2. Cancer Research 49, 2857-2861, June 1, 1989. Functional Properties and Effect on Growth Suppression of Human Neuroblastoma Tumors by Isotype Switch Variants of Monoclonal Antiganglioside GD2 Antibody 14.18
4. J Clin Oncol. 2009 Mar 1;27(7):1007-13. Long-Term Results for Children With High-Risk Neuroblastoma Treated on a Randomized Trial of Myeloablative Therapy Followed by 13-cis-Retinoic Acid: A Children’s Oncology Group Study
5. Journal of Clinical Oncology, 2007 ASCO Annual Meeting Proceedings Part I. Vol 25, No. 18S (June 20 Supplement), 2007: 9505 Response and toxicity to a dose-intensive multi-agent chemotherapy induction regimen for high risk neuroblastoma (HR-NB): A Children’s Oncology Group (COG A3973) study
6. N Engl J Med. 2010 Sep 30;363(14):1324-34. Anti-GD2 antibody with GM-CSF, interleukin-2, and isotretinoin for neuroblastoma.
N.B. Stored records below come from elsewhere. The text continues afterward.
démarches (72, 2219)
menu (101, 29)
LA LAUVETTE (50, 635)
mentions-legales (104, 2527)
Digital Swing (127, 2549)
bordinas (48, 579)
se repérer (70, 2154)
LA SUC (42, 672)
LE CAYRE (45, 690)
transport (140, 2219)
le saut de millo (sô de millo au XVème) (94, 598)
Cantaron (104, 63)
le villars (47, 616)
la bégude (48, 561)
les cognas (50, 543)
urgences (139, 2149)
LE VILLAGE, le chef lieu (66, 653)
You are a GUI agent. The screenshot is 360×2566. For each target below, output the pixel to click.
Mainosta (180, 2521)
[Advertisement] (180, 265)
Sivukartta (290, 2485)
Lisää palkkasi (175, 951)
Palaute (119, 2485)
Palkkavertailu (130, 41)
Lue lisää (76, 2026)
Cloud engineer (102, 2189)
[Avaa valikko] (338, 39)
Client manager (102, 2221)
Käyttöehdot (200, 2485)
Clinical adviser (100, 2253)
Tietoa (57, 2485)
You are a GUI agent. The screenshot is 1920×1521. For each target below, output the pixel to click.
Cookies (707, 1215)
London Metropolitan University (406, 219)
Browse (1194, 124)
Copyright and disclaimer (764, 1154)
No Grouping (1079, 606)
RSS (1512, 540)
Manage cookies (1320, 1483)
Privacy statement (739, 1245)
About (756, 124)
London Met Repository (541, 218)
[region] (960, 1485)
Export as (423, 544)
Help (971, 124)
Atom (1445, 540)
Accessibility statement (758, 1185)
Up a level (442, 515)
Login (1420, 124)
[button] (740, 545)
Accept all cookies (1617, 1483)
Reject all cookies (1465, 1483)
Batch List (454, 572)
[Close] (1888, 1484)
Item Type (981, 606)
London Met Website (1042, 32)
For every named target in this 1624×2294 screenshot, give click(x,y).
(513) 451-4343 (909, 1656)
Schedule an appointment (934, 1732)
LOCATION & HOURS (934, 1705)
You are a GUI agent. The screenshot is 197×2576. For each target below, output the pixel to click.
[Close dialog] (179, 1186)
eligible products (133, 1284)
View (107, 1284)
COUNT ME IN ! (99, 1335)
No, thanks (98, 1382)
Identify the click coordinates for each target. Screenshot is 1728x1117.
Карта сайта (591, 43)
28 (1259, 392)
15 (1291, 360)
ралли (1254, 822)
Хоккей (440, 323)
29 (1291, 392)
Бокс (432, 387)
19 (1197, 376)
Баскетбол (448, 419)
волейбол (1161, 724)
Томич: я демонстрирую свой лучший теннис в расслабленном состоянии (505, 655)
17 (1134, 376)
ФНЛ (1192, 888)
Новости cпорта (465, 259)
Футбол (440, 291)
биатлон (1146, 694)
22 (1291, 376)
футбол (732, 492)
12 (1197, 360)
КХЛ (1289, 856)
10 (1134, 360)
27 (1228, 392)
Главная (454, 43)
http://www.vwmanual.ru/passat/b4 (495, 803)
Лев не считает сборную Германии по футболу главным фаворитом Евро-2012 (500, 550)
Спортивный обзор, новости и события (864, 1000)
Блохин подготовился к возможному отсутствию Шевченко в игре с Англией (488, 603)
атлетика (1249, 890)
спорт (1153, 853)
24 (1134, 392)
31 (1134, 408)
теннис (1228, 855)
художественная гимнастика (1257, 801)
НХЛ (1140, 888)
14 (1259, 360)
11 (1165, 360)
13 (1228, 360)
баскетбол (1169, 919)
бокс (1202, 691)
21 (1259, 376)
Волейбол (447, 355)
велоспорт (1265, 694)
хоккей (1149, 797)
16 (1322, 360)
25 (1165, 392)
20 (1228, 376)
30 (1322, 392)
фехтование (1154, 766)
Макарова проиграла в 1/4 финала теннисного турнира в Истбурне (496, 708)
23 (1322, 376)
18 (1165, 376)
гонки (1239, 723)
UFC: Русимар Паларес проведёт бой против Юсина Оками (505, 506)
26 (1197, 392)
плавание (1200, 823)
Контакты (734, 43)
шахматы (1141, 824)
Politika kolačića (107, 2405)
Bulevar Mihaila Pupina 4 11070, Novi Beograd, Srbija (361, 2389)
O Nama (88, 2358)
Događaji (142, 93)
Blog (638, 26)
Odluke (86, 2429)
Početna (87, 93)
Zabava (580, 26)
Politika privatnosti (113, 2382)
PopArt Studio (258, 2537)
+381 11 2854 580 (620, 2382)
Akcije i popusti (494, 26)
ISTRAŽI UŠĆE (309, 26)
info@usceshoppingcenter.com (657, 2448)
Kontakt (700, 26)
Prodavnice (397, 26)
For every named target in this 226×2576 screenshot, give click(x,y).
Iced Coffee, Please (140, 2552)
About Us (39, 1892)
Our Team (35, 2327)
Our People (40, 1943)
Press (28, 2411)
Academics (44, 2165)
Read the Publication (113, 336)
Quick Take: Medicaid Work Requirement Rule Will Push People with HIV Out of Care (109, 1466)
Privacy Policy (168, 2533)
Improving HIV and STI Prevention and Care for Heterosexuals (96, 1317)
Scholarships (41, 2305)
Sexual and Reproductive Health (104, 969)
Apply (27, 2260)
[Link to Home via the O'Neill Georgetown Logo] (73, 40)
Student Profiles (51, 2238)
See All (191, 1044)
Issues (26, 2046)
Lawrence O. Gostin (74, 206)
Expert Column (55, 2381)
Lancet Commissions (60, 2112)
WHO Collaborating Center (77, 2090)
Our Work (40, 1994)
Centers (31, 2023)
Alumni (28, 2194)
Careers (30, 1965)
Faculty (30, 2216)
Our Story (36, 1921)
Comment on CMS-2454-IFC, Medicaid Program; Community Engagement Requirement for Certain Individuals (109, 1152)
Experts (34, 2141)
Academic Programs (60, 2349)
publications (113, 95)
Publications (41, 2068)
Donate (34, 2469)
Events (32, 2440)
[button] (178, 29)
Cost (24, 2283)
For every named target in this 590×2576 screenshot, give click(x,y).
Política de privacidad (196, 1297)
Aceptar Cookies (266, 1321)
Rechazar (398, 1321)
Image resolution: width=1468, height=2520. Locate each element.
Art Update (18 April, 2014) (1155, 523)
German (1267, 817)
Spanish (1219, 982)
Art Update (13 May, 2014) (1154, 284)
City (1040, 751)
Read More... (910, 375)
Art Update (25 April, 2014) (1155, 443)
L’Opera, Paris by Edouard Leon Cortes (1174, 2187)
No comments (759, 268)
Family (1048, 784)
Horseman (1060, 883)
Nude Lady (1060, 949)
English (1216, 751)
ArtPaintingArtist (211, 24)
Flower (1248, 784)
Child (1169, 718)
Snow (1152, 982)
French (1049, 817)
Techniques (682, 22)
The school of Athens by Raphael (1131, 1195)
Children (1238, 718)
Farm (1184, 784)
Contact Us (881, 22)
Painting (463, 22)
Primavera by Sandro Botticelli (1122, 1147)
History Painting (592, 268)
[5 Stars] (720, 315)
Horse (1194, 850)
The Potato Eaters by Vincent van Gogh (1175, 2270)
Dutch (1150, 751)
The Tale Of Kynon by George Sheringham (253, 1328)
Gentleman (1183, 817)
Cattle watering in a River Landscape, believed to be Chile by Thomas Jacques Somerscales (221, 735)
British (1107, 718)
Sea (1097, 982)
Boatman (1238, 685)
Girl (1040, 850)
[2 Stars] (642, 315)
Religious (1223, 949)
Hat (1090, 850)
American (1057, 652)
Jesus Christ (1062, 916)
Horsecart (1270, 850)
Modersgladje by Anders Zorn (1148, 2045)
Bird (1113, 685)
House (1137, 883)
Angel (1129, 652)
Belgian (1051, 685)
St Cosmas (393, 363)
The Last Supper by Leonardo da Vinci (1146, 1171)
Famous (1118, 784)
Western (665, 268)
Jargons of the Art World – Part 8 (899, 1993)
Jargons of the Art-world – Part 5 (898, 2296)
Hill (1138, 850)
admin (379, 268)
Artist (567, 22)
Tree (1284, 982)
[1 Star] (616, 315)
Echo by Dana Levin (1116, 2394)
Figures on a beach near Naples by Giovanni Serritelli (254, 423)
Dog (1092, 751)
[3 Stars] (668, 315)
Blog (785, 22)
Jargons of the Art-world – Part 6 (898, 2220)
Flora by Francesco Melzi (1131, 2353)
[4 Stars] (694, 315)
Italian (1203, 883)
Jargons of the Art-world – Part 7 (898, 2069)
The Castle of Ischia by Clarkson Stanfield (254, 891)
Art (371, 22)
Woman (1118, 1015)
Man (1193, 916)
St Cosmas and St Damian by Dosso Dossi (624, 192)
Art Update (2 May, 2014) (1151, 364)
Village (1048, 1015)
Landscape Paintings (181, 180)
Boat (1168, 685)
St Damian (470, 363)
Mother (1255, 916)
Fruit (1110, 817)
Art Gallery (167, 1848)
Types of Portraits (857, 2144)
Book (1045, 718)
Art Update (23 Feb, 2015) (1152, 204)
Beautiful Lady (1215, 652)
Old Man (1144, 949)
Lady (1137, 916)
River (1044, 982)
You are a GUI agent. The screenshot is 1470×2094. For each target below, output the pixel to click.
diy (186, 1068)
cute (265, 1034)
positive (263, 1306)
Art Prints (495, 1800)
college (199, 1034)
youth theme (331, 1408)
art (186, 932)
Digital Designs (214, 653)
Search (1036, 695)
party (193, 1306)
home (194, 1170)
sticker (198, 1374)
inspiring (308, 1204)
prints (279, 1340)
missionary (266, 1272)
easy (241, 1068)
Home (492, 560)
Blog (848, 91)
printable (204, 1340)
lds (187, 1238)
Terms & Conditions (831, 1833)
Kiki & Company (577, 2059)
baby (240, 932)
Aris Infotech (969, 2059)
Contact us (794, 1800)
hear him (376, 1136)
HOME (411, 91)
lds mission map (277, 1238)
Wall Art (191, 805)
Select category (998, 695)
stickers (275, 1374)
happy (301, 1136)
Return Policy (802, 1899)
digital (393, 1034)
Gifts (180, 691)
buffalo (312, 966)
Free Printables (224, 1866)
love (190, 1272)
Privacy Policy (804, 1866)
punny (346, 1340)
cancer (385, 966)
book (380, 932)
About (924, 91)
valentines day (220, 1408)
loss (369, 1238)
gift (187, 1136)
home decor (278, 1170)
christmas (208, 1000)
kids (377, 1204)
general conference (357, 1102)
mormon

7. Correspondence with investigators
9. Journal of Clinical Oncology, 2007 ASCO Annual Meeting Proceedings Part I. Vol 25, No. 18S (June 20 Supplement), 2007: 9505 Response and toxicity to a dose-intensive multi-agent chemotherapy induction regimen for high risk neuroblastoma (HR-NB): A Children’s Oncology Group (COG A3973) study
10. Clinical Cancer Research August 1997 3; 1277 Phase IB trial of chimeric antidisialoganglioside antibody plus interleukin 2 for melanoma patients.